In order to watch England v Fiji in the rugby world cup, there's one small village where all will gather round a 14" black and white TV in the communal hall, hoping the satellite signal doesn't fail and that they've enough diesel for the generator.

It's wonderful to know there's unbreakable underdog spirit and support from the island of Sheppey.

Posted

Jeremy Corbyn is on record as supporting female-only train carriages to protect women from dangerous men on trains.

Using that same logic, I look forward to the day he declares his support for male-only motorways.

Posted

I've just bought an electric car from a driving instructor.

It's got joule controls.

Posted

Jesus gets credit for feeding five thousand people with a few fishes and loaves of bread.

But Walkers Crisps manage to spread one potato across five thousand packets.

Posted

Raunchy novelist, Jackie Collins, has died.

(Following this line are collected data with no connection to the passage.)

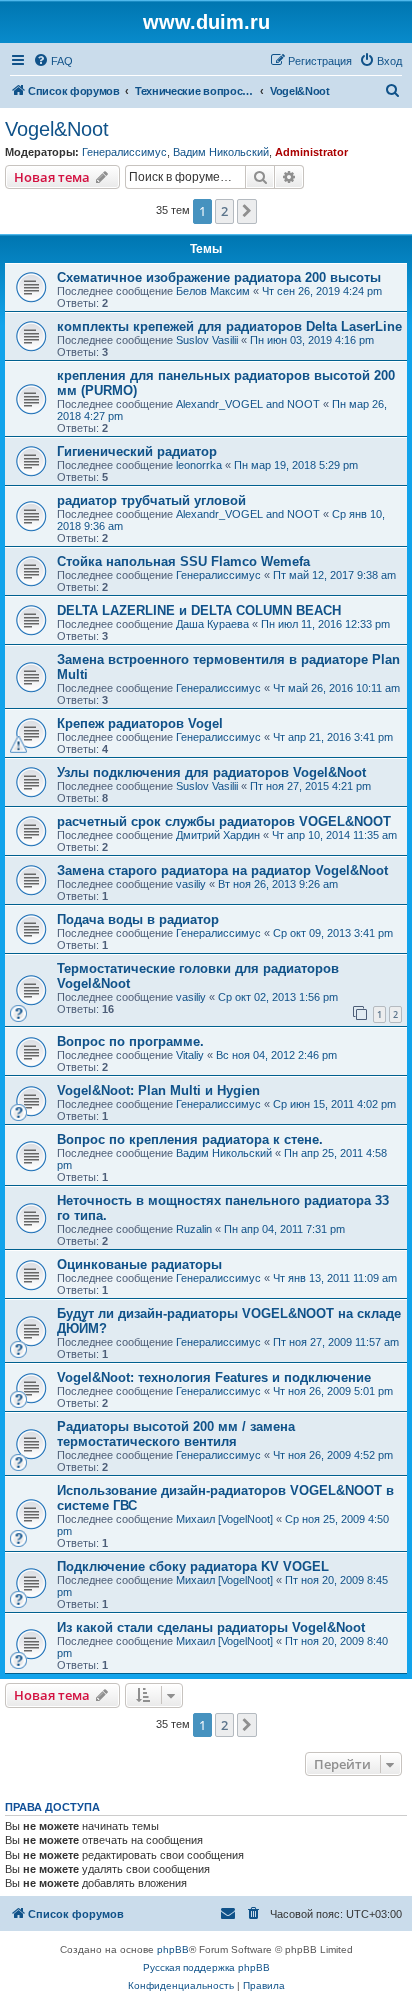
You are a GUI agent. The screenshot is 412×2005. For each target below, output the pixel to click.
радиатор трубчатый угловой (151, 500)
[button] (247, 211)
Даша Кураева (212, 624)
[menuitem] (53, 61)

Out of respect, her family want her coffin to be gently eased into moist soil, and then taken out and rammed in again.

Posted

I was in town yesterday when I received a phone call from the police, informing me my wife had been killed in an accident.

Telling our children was one of the most difficult things I've ever had to do.

It's not easy, writing a text while skipping

Posted

Samantha Cameron has said she is deeply concerned now, her husband has been calling her babe for years.

Posted

David Cameron would have got away with it if the pig hadn't squealed.

Posted

After asking David Cameron for his autograph, he asked me if I had a pen he could borrow.

Blimey he's really into it isn't he?